» **Excerpted records**
-- BEGIN --

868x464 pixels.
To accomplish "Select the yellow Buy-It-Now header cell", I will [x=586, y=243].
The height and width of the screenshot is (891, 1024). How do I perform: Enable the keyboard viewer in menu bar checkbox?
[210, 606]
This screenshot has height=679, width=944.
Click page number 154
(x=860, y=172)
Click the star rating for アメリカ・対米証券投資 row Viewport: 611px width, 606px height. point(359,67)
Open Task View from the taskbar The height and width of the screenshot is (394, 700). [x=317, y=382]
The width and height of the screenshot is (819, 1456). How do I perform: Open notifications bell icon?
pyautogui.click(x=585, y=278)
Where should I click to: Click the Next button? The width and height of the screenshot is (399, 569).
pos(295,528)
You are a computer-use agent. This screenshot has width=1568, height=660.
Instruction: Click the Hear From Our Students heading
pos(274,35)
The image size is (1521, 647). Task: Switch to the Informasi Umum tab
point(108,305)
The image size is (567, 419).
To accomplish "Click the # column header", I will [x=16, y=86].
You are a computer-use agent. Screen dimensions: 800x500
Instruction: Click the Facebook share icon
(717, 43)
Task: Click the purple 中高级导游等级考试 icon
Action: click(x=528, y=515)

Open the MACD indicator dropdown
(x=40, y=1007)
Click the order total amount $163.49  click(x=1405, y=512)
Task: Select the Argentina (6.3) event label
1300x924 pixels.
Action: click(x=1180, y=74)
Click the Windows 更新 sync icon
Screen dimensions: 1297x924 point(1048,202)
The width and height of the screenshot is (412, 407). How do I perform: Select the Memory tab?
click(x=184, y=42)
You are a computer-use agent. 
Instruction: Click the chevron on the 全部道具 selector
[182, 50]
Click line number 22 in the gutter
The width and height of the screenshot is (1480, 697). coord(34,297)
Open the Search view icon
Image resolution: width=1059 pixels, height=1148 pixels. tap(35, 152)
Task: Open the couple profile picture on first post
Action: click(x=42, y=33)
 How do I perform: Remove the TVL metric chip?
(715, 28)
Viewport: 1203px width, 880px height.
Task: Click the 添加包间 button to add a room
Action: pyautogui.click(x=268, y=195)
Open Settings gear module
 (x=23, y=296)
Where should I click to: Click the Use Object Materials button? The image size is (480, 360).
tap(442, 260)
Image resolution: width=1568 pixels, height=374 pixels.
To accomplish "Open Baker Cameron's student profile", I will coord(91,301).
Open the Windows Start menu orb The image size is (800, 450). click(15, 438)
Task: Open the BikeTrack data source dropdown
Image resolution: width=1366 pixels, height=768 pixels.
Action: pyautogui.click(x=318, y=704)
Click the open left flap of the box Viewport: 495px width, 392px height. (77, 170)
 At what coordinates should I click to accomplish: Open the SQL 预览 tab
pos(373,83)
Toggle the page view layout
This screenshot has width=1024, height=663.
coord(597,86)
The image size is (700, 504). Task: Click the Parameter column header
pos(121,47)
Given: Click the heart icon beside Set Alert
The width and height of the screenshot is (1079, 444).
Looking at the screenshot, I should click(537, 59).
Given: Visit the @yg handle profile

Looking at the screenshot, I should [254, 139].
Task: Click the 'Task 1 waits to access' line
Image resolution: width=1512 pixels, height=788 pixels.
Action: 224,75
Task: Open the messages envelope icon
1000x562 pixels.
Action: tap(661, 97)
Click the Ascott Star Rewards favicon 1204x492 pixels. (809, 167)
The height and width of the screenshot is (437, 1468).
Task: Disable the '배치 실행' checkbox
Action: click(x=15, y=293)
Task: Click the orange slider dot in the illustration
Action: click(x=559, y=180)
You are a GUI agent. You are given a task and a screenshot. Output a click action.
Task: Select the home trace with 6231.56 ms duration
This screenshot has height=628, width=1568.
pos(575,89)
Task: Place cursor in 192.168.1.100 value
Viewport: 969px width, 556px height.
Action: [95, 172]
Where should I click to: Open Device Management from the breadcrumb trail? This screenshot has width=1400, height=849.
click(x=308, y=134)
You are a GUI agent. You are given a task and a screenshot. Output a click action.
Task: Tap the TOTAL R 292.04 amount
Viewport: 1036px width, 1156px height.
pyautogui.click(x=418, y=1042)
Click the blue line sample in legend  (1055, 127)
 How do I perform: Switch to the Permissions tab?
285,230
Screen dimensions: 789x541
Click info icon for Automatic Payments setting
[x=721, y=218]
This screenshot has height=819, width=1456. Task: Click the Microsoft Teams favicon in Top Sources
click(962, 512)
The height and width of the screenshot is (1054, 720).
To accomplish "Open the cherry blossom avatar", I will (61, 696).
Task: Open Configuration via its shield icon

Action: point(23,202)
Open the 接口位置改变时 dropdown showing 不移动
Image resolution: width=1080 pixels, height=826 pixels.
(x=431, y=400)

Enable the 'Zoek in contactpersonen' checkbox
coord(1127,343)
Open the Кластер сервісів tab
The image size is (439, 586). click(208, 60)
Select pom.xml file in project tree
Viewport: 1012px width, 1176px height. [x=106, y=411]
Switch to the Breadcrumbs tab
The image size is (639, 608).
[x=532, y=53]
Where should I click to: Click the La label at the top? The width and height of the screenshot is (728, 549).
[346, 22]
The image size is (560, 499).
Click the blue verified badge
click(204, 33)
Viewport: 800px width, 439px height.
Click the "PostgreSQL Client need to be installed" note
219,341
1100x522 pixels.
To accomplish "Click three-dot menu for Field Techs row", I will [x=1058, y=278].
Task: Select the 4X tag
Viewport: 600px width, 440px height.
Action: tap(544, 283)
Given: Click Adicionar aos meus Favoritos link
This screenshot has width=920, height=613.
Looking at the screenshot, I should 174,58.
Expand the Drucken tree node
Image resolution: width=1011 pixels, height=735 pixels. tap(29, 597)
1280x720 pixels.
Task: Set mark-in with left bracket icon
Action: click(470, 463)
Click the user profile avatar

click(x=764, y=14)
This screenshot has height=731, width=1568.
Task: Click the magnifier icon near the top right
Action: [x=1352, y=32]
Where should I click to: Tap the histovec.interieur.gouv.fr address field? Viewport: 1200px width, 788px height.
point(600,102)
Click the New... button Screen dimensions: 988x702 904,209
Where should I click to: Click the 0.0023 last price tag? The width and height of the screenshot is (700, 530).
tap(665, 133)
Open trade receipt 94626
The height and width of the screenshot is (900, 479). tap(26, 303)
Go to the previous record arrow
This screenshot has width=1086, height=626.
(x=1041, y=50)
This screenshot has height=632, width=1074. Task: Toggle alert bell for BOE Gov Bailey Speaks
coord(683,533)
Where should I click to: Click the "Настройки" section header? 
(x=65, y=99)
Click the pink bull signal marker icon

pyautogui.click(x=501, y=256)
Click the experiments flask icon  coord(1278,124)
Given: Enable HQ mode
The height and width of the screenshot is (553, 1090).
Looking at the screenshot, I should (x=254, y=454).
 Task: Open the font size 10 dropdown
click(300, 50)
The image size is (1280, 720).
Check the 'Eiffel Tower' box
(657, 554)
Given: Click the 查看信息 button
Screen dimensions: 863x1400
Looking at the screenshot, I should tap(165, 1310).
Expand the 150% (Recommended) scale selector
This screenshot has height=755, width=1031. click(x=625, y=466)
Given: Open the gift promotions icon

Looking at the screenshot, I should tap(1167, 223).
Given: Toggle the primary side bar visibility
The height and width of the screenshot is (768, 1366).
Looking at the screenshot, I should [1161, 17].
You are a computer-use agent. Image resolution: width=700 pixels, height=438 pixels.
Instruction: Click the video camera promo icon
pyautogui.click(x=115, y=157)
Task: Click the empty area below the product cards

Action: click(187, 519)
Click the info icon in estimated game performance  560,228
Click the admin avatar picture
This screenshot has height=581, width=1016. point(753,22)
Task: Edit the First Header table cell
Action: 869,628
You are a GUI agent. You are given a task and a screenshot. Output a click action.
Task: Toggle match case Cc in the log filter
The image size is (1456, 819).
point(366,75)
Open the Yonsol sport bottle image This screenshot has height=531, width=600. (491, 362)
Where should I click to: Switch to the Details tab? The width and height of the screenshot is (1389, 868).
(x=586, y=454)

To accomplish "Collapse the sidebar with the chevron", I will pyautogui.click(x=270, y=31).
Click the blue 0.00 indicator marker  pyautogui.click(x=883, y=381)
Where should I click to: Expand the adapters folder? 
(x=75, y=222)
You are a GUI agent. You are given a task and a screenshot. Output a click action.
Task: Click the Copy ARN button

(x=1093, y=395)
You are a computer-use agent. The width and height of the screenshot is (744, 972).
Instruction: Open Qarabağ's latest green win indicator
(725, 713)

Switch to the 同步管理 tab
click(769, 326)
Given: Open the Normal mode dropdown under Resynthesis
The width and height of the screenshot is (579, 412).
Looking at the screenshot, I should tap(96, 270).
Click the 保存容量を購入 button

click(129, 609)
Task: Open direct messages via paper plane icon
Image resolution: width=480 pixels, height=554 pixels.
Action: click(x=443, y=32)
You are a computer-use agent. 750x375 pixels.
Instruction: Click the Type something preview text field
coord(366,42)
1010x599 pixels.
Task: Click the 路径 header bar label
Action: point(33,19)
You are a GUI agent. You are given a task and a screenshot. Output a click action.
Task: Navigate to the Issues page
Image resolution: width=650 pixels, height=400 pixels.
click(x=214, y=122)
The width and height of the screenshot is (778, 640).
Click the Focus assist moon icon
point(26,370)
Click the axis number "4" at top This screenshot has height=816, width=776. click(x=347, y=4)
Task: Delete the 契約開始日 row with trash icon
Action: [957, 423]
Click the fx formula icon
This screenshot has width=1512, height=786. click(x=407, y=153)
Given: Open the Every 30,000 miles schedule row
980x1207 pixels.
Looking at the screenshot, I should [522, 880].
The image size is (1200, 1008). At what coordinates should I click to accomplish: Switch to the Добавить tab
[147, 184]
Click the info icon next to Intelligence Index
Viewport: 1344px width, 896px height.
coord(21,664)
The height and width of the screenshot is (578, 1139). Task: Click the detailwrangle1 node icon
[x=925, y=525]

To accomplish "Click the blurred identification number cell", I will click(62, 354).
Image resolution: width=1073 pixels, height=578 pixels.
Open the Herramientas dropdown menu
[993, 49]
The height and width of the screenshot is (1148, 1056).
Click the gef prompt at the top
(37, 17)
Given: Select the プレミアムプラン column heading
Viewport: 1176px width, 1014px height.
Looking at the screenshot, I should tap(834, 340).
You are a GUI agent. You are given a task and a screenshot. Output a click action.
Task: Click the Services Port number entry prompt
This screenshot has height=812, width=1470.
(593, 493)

-- END --

» **Task objective**
Copy out the rows from the line containing "Click line number 22 in the gutter" through the line containing "Action: pyautogui.click(x=268, y=195)", keeping every character unchanged.

» **Exercise output**
Click line number 22 in the gutter
The width and height of the screenshot is (1480, 697). coord(34,297)
Open the Search view icon
Image resolution: width=1059 pixels, height=1148 pixels. tap(35, 152)
Task: Open the couple profile picture on first post
Action: click(x=42, y=33)
 How do I perform: Remove the TVL metric chip?
(715, 28)
Viewport: 1203px width, 880px height.
Task: Click the 添加包间 button to add a room
Action: pyautogui.click(x=268, y=195)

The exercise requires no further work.